In 1988 the state government commissioned a report which examined a range of benefits and costs from the construction of the proposed Wesley Vale Mill.

The report concluded that the construction of the mill would cost the state money overall, with the only benefits flowing to north-west Tasmania. Only 200 long-term jobs would be provided, at a cost of $2 million each.

Moreover, this report did not look at the likely impact of the proposed new Wesley Vale mill on existing operations, apart from NBH's Longreach woodchip mill, which it assumed would close. Nor did the report examine the economy-wide ramifications of the existing subsidies.

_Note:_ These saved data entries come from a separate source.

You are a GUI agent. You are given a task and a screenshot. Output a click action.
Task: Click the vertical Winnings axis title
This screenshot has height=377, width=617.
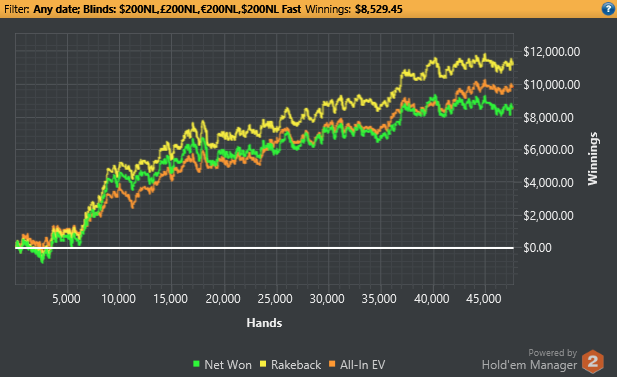[x=593, y=159]
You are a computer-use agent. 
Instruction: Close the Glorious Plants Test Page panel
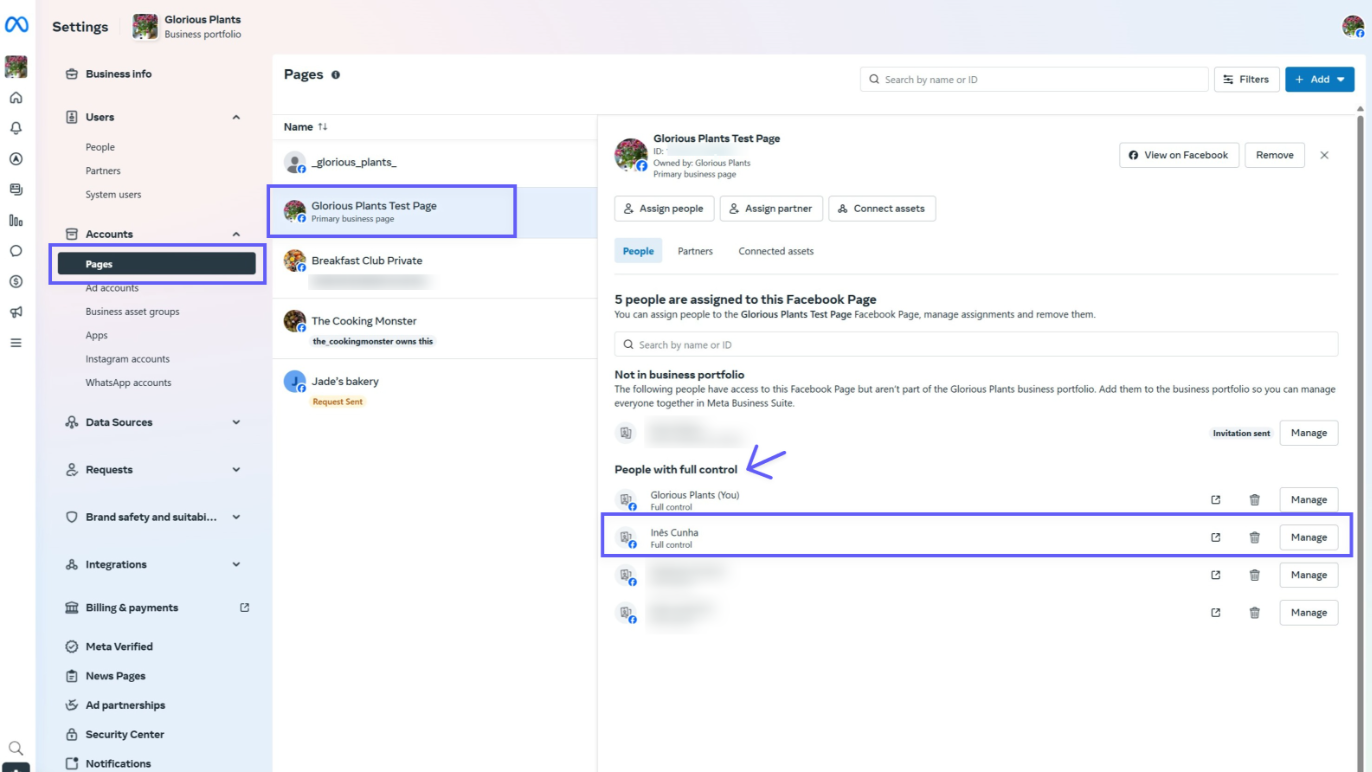[1324, 155]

NBH currently has two pulp and paper mills, one at Burnie and one at Wesley Vale. Both are old, uncompetitive and dirty. The Burnie plant is one of Australia's dirtiest industrial operations.

The pulp produced at these plants is used in production of fine writing and printing paper and copy paper — the same product that will be produced by NBH's proposed new mill.

Apart from the existing long-fibre (Pinus radiata) pulp production, there is no economic rationale for the existing pulping operations to stay open, regardless of whether a new mill is built or not.

NBH public affairs manager Chris Oldfield said in February that if NBH did not get a new mill, it would close its existing plants. A new mill is likely to accelerate this process, with between 800 and 1600 jobs being lost depending on whether both the pulp plants and both the chip mills (Longreach and Triabunna) close, or only some or parts of these.

A new kraft pulp mill is likely to bring the worst of all worlds to Tasmania. With resource security, 80% of all Tasmania's remaining native forests will be dedicated to permanent logging zones.

This will include almost all the old growth, 20-30% of the north-west rainforests, 184,000 hectares of national estate forest and about 100,000 hectares considered by the National Parks Service to be of world heritage value. None of this areas could be removed from logging zones without compensation to the affected company and the consent of the Legislative Council.

In return, Tasmania would lose more than 800 jobs, get a large, polluting industry and be permanently locked into an increasing cycle of subsidies. This would further damage employment prospects elsewhere.

With 100 new pulp mills planned or under construction worldwide, and hundreds of thousands of hectares of plantation eucalypt on rotations as low as eight years now available in South America, it is unlikely that NBH's pulp mill will ever be competitive without continuing and increasing subsidies. This scenario has already been realised in NSW, where Harris-Daishowa says it will be economic to build a new mill only if royalties are reduced to zero.